Benjamin Hartmann aus dem Kabinett des ersten EU-Kommissars für Verteidigung und Weltraum in der Geschichte, Andrius Kubilius, gab einen Überblick über die Tätigkeiten und Pläne der EU. Russland sei zwar wirtschaftlich schwach, gebe aber für Rüstung derzeit mehr aus als die gesamte EU; und der deutsche Geheimdienst habe öffentlich erklärt, dass Russland schon 2030 in der Lage sein werde, „den Artikel 5 der NATO zu testen“. Abschreckung sei daher keine Kriegstreiberei, sondern notwendig zur Erhaltung des Friedens. Deshalb habe Kommissar Kubilius vor wenigen Tagen ein Weißbuch vorgestellt, das größere Verteidigungsausgaben ermögliche und sich um die von der NATO bereits festgelegten Fähigkeitslücken und Projekte kümmere, die für einen einzelnen Mitgliedstaat nicht zu stemmen seien. Dabei gehe es um Produktion, Grenzsicherung, Raketen sowie Infrastruktur für militärische Mobilität. Ein besonderer Schwerpunkt sei die beschleunigte Entwicklung und Stärkung der europäischen Verteidigungsindustrie und der Aufbau einer Ukraine-Taskforce, die die Verteidigungsindustrie der Ukraine intensiver in die Verteidigungsindustrien der EU integriere. Da die Kompetenz für Verteidigung aber noch weitgehend bei den Mitgliedstaaten liege, sei jetzt die Implementierung durch diese erforderlich. Zugleich habe die Kommission auch eine Strategie gegen Sabotage, Desinformation und Destabilisierung im Blick.

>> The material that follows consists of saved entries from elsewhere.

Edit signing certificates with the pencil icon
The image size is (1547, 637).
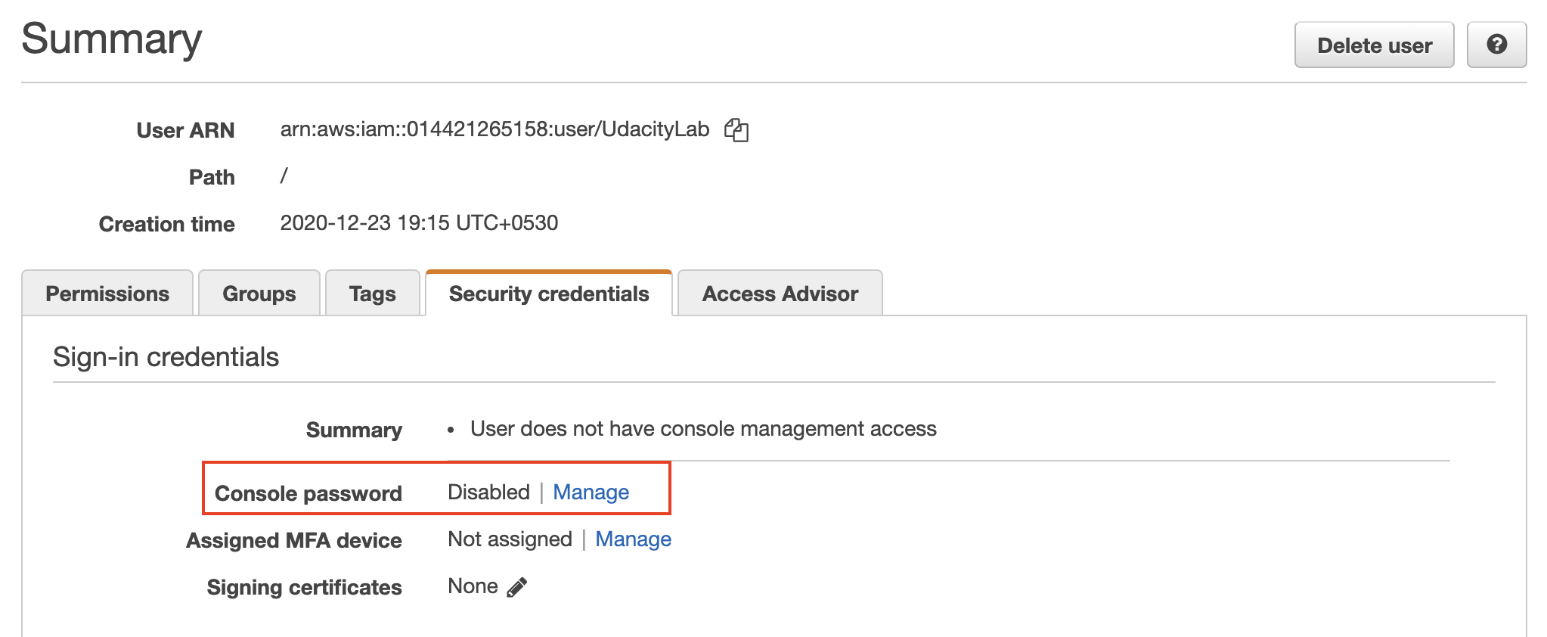517,587

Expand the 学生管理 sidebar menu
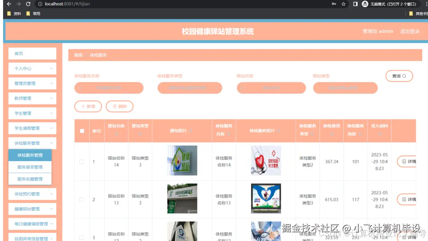point(32,113)
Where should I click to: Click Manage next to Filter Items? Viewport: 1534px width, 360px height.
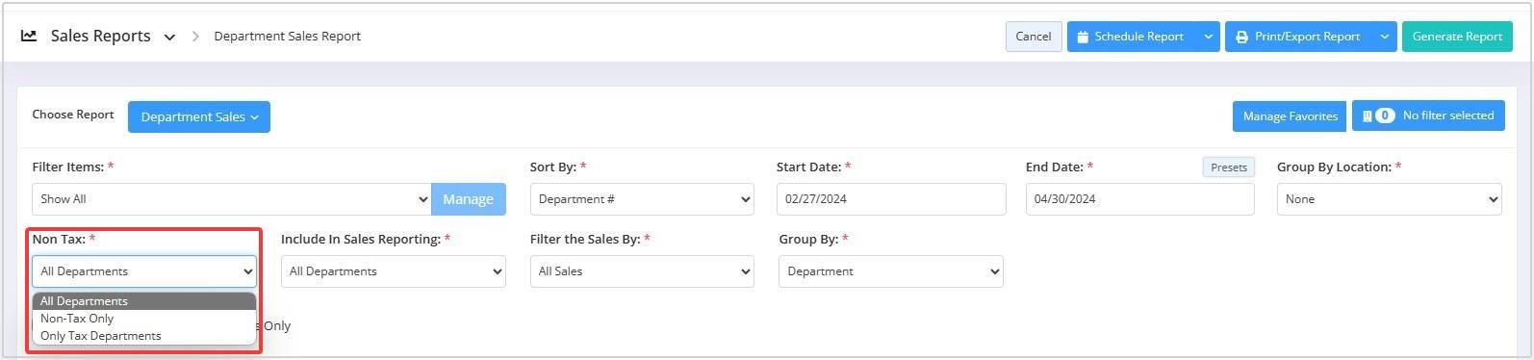pos(469,199)
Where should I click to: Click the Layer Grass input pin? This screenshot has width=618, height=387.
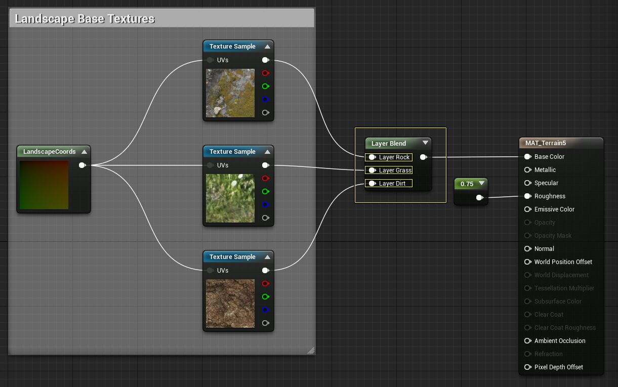tap(372, 170)
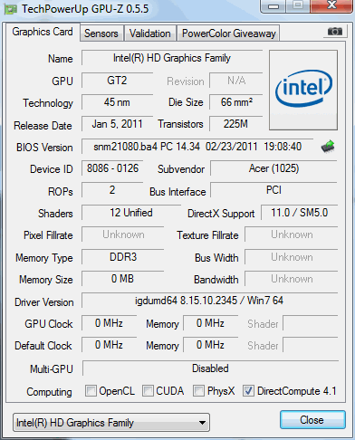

Der Ukraine-Berichterstatter des Europäischen Parlamentes und außenpolitische Sprecher der EVP-Fraktion, Michael Gahler MdEP, wies darauf hin, dass die europäische Volksvertretung, auch Dank der Erweiterung von 2004, wesentlich früher die russische Gefahr erkannt und, etwa durch den Bericht zur Energie-Außenpolitik von 2006, Vorkehrungen getroffen habe. Für die Umsetzung der gemeinsamen Sicherheits- und Verteidigungsstrategie der EU gelte es das Potential auszuschöpfen, das bereits im Vertrag von Lissabon verankert sei, denn dafür sei die Einstimmigkeit des Rates nicht erforderlich. „Wir haben schon einen Gesetzesakt für schnellstmögliche Munitionsbeschaffung beschlossen und ein 300 Millionen Programm für Mehrkosten beim Kauf von Waffen.“ Die NATO habe zahlreiche gemeinsame Standards entwickelt, sei aber nicht in der Lage gewesen, diese umzusetzen. Deshalb müsse dies so schnell wie möglich im Rahmen des EU-Binnenmarktes durch entsprechende Gesetzgebung geschehen, so Gahler, der auch Vizepräsident der Paneuropa-Union Deutschland ist.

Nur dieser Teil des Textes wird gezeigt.